"""

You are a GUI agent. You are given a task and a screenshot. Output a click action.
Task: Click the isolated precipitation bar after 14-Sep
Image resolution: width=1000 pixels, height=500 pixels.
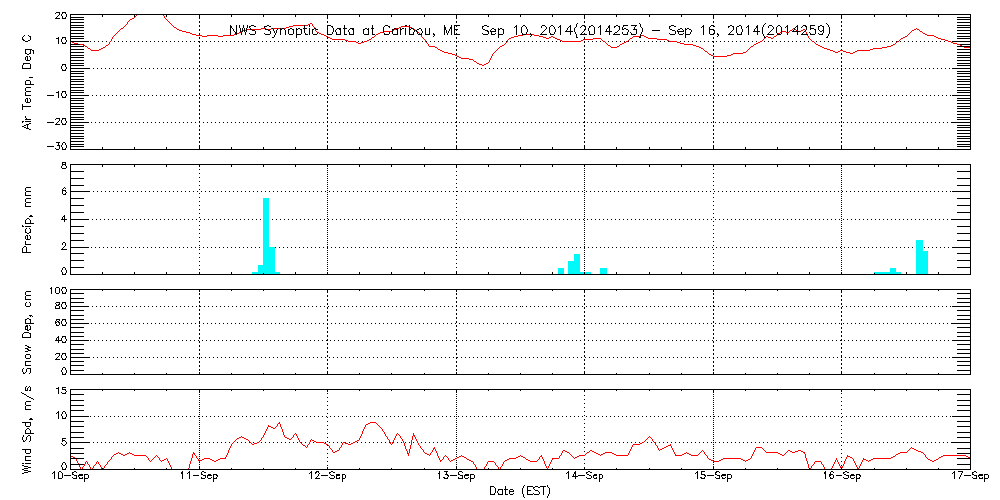[x=603, y=270]
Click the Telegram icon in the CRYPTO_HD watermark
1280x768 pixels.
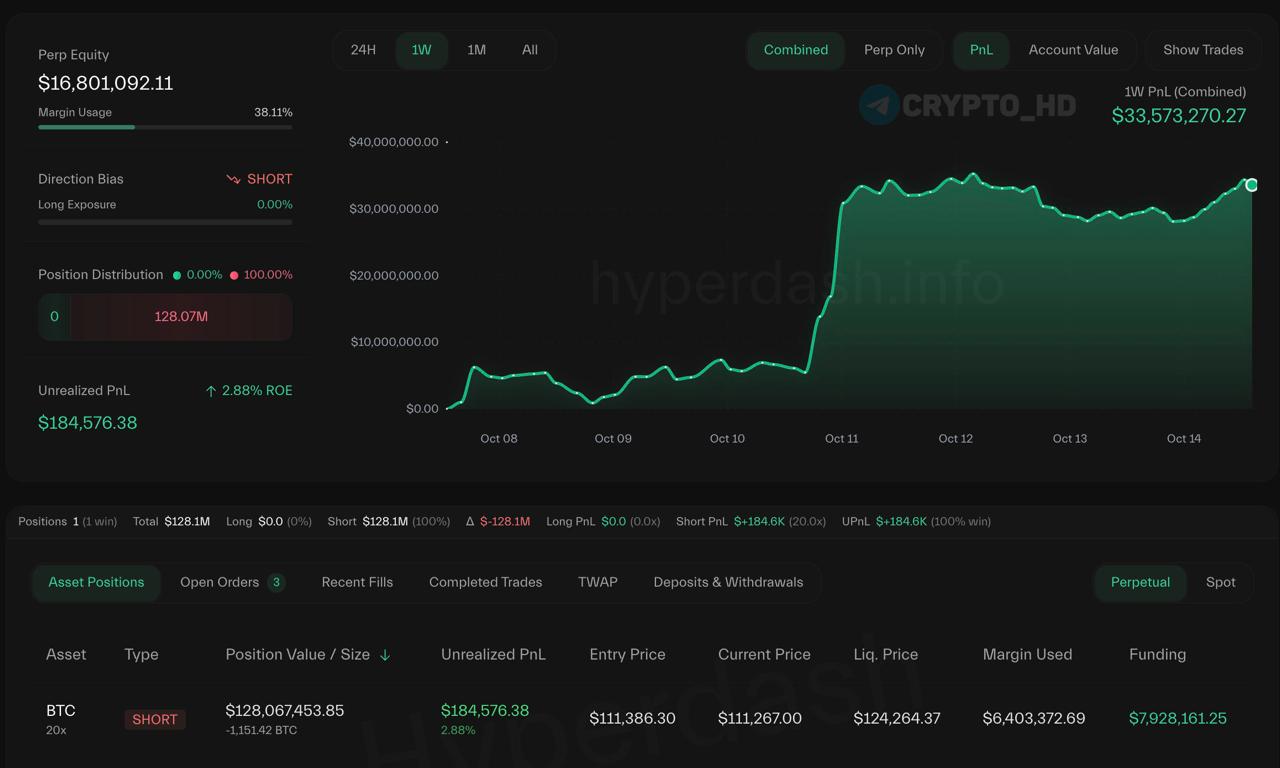point(879,105)
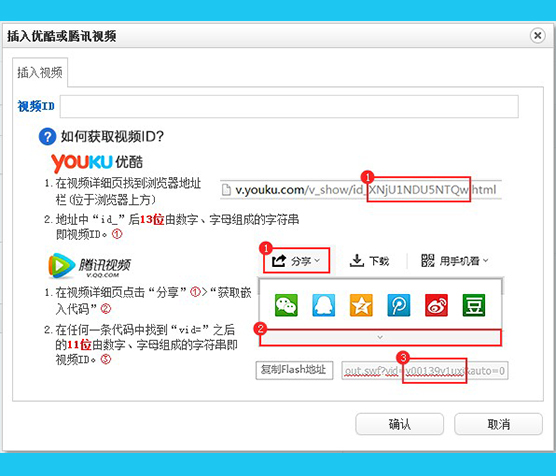
Task: Focus the 视频ID input field
Action: pos(289,106)
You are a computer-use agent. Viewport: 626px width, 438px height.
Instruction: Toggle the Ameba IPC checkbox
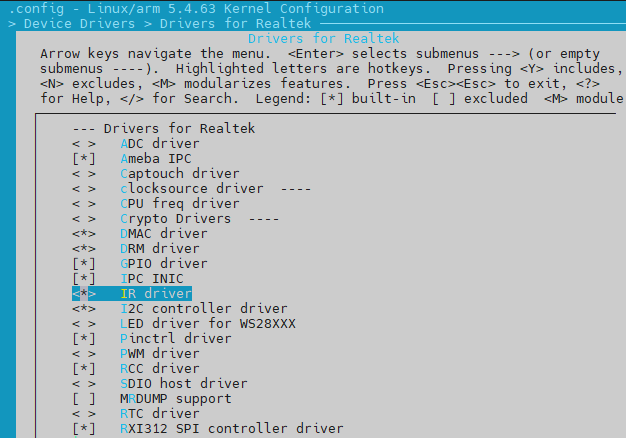(84, 159)
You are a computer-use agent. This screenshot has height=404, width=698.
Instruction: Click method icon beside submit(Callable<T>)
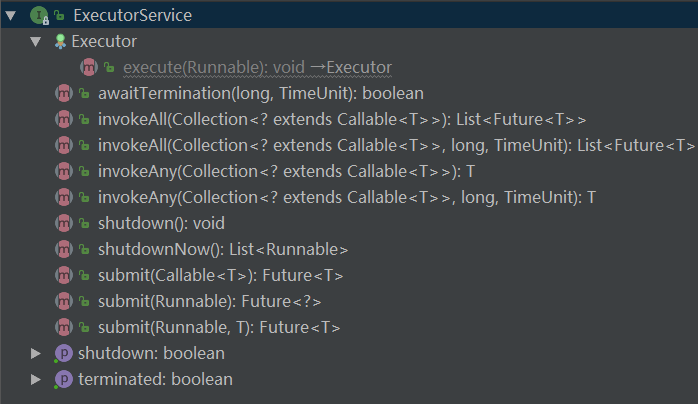pyautogui.click(x=62, y=275)
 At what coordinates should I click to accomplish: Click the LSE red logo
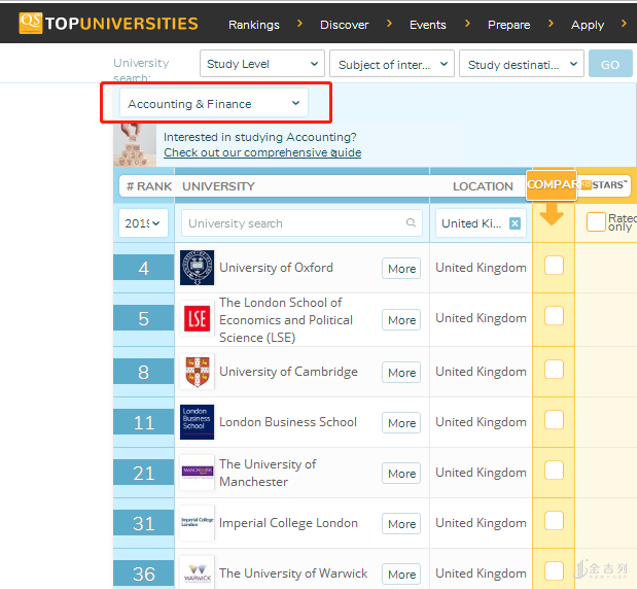(x=197, y=319)
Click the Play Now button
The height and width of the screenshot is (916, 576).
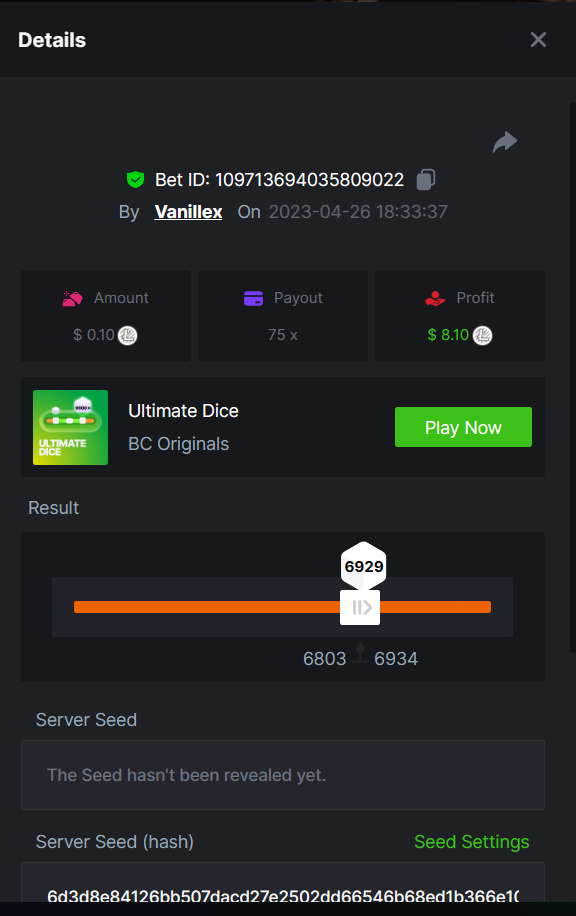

"""

What the task requires |
Rewrite the stretch from the line containing "Click the Play Now button" through the end of the records, replacing "Play Now" with "Join Now" and keeping everything else the same. Leave the pictures out of the answer.

Task solution |
Click the Join Now button
The height and width of the screenshot is (916, 576).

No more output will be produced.